_Exercise details:_ Continue the article on the FDA's possible change to dietary supplement warning labels from where it stops.

_Text for analysis:_

━━━━━━━━━━━━━━━━━━━━

The Food and Drug Administration is considering a rule change that would reduce the frequency with which warnings about dietary supplements must appear on packaging, a move that experts say could make them easier to ignore.

Unlike prescription drugs, the FDA does not review the safety and effectiveness of dietary supplements before they hit the market.

A 1994 federal law requires supplement manufacturers to include a disclaimer when making health claims such as “supports immune health,” “promotes heart health” or improved memory. By law, alongside promises of benefits, packaging must display in bold letters: “This statement has not been evaluated by the Food and Drug Administration. This product is not intended to diagnose, treat, cure, or prevent any disease.”

In a letter to supplement makers Thursday, Kyle Diamantas, head of the FDA’s food division, said the possible proposal would still require companies to include the disclaimer on their products at least once, but it would no longer require it to be repeated every time a health claim appears.

Diamantas said the agency rarely enforced the existing rule and the change would reduce label clutter and costs.

━━━━━━━━━━━━━━━━━━━━

_Raw data:_

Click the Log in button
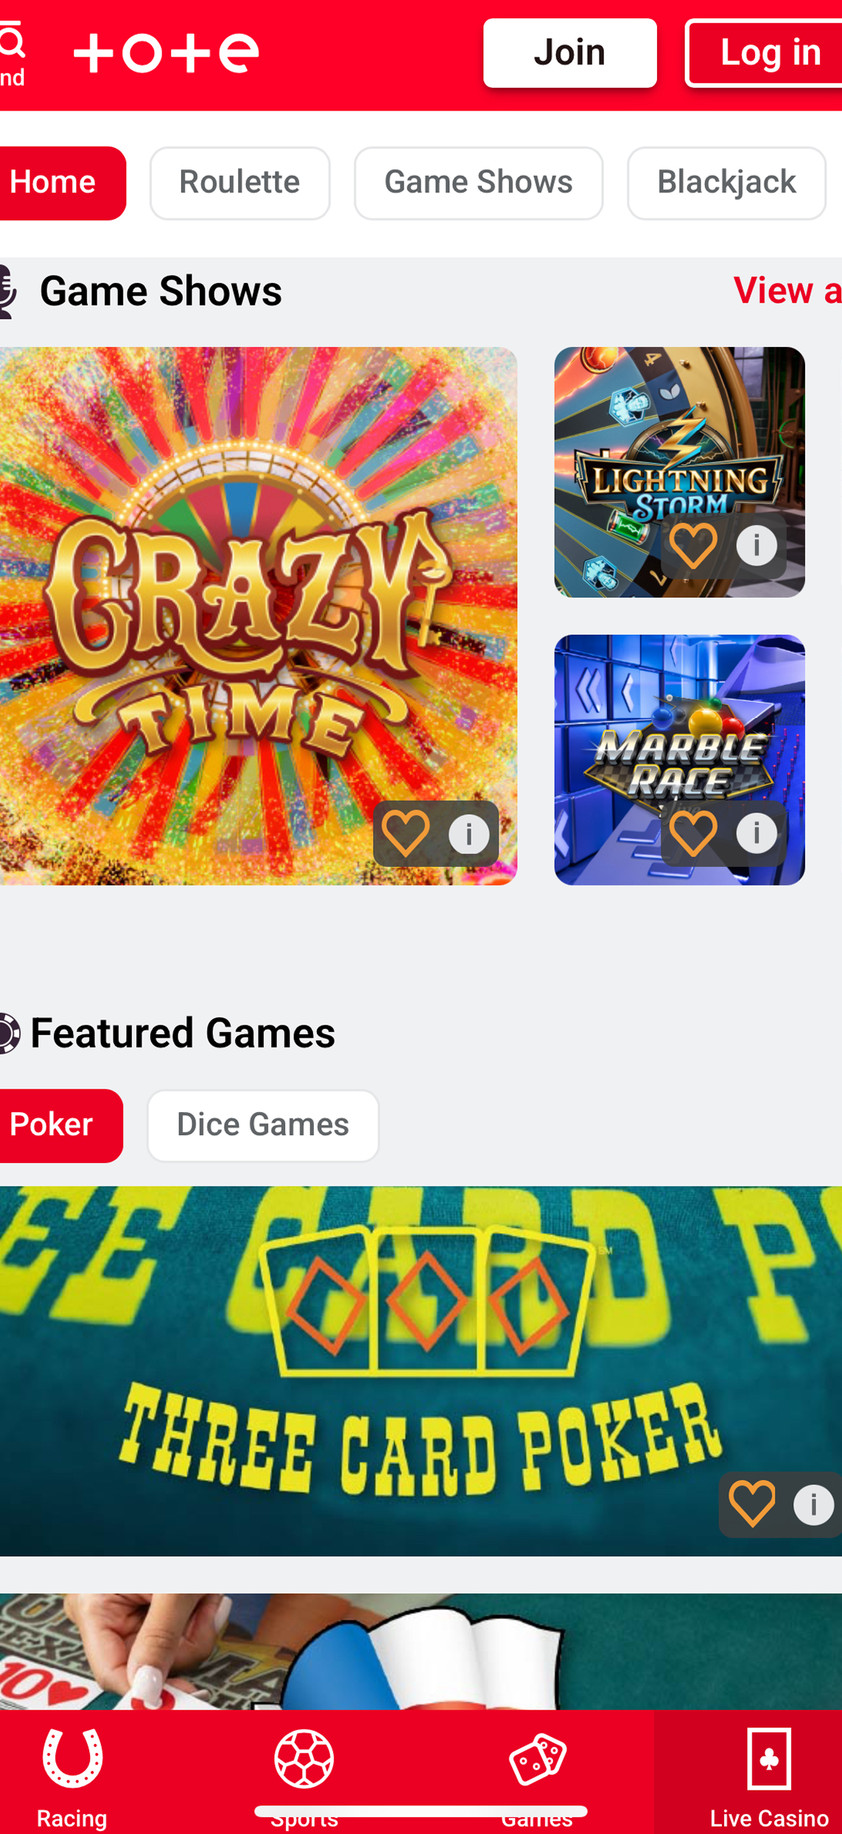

━━━━━━━━━━━━━━━━━━━━

_Written reply:_
He did not say when the rule change might take effect, but said the FDA would not enforce existing requirements while it revises the policy.

“If FDA does not identify significant concerns as we continue our review of the available data and information regarding this application, we will likely propose a rule to modify this requirement,” Diamantas wrote in the letter.

More than three-quarters of Americans take at least one supplement, botanical, mineral or vitamin, according to the FDA. Up to 100,000 supplements are sold in stores or online in the United States.

Dr. Pieter Cohen, an associate professor of medicine at Harvard Medical School, said the FDA’s decision could be the first step toward further weakening already weak warnings about supplements.

“Then you start saying things like, ‘We only need it on the bottle itself,'” Cohen said. “Then you say, ‘It just needs to be on the back.’ Then you let the print get smaller.

In a statement, Andrew Nixon, a spokesman for the Department of Health and Human Services, which oversees the FDA, said the change would not make it harder for consumers to notice the warning, adding that “an increasing number of Americans are paying more attention to product labels.”

Dietary supplements are popular among figures linked to the Make America Healthy Again movement. Dr. Mehmet Oz, administrator of the Centers for Medicare and Medicaid Services, was criticized during his confirmation hearing in March for previously promoting supplements that he described as a “magic bullet for weight loss” or a “miracle in a bottle.”

Health Secretary Robert F. Kennedy Jr., who said he takes a wide range of supplements himself, said the Trump administration will act to free Americans from what he called the FDA’s “aggressive suppression” of vitamins and dietary supplements.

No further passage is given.